_Exercise details:_
In the level detection text, copy everything from "Precisely detecting point" down to "for foaming materials.", replacing "fork sensor" with "light barrier".

_Source:_
____________________

Level detection plays an important role in the food and beverage industry, both in production and filling. Depending on the application, there are completely different requirements for level detection and, therefore, different requirements for the technologies and sensors to solve each task.

In general, we can differentiate between two requirements — Do I want to continuously monitor my filling level so that I can make a statement about the current level at any time? Or do I want to know if my filling level has reached the minimum or maximum?

Let’s look at both requirements and the appropriate level sensors and technologies in detail.

Precisely detecting point levels

For point level detection we have three different options.

A through-beam fork sensor on the outside of the tank is well suited for transparent container walls and very special requirements. Very accurate and easy to install, it is a good choice for critical filling processes while also being suitable for foaming materials.

Image 1
One point level detection through transparent container walls

For standard applications and non-metallic tank walls, capacitive sensors, which can be mounted outside the tank, are often the best choice. These sensors work by detecting the change of the relative electric permittivity. The measurement does not take place in direct contact with the medium.

____________________

_Given material:_
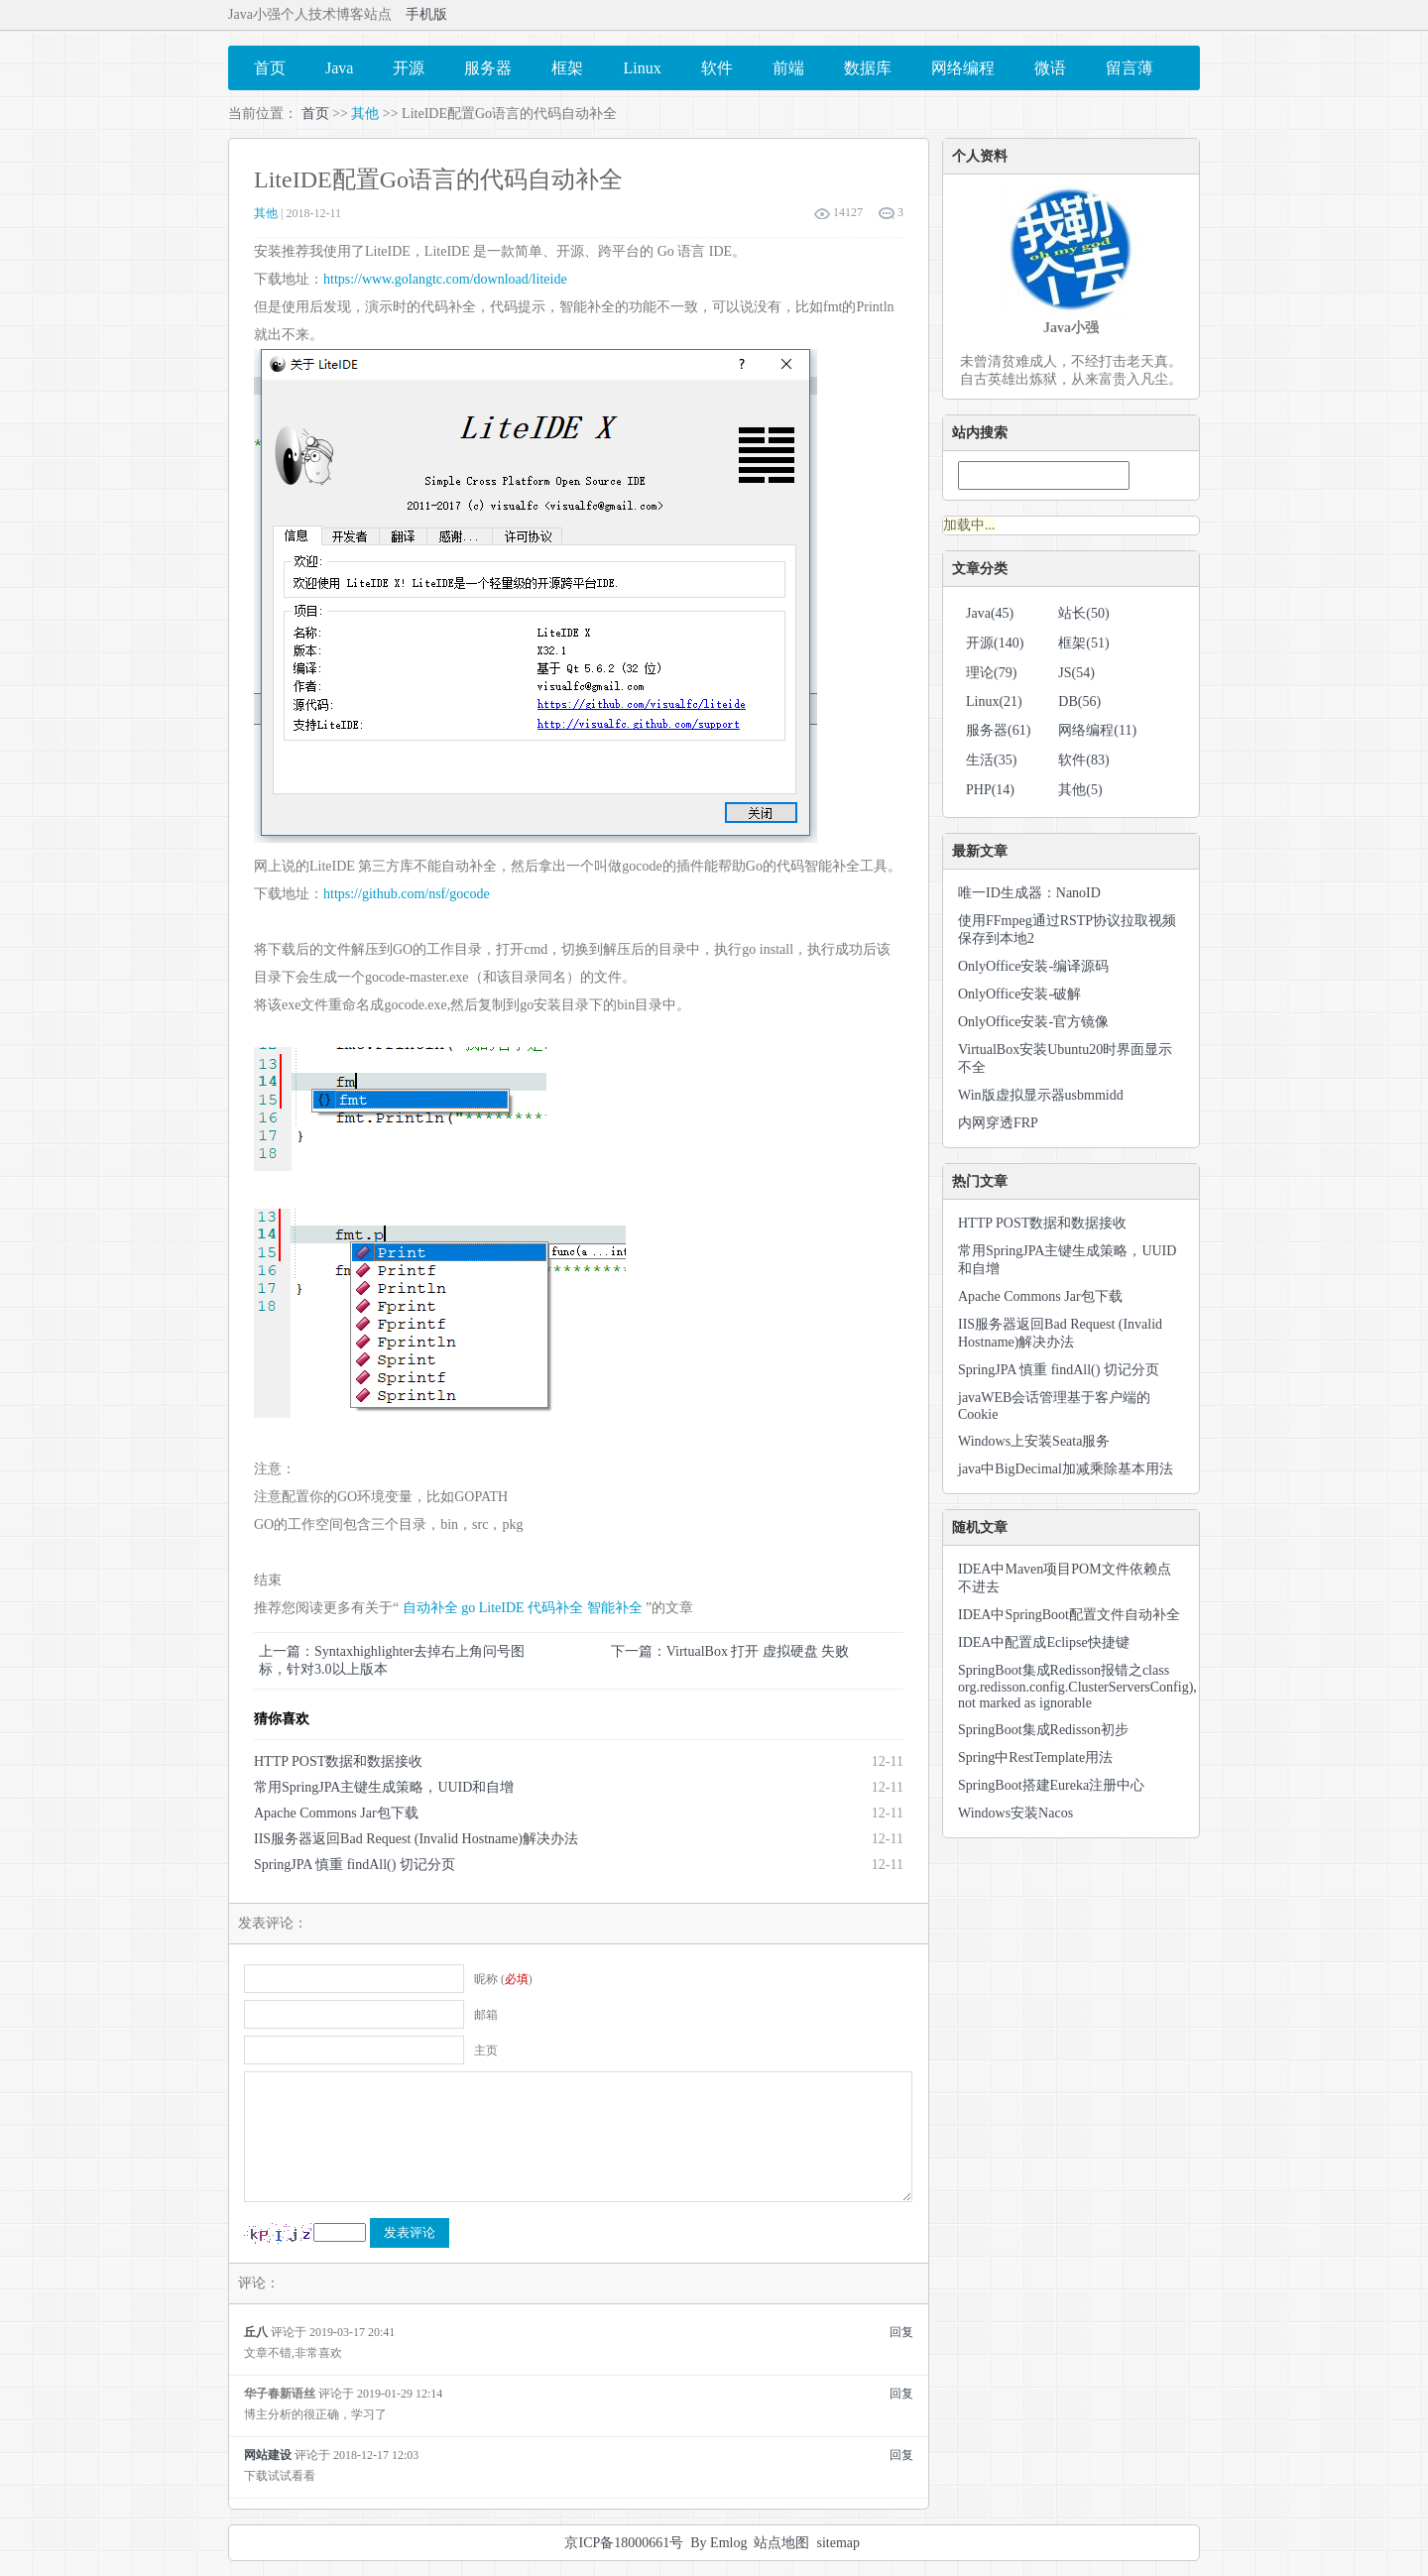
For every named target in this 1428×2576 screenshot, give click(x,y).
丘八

____________________

_The output:_
Precisely detecting point levels

For point level detection we have three different options.

A through-beam light barrier on the outside of the tank is well suited for transparent container walls and very special requirements. Very accurate and easy to install, it is a good choice for critical filling processes while also being suitable for foaming materials.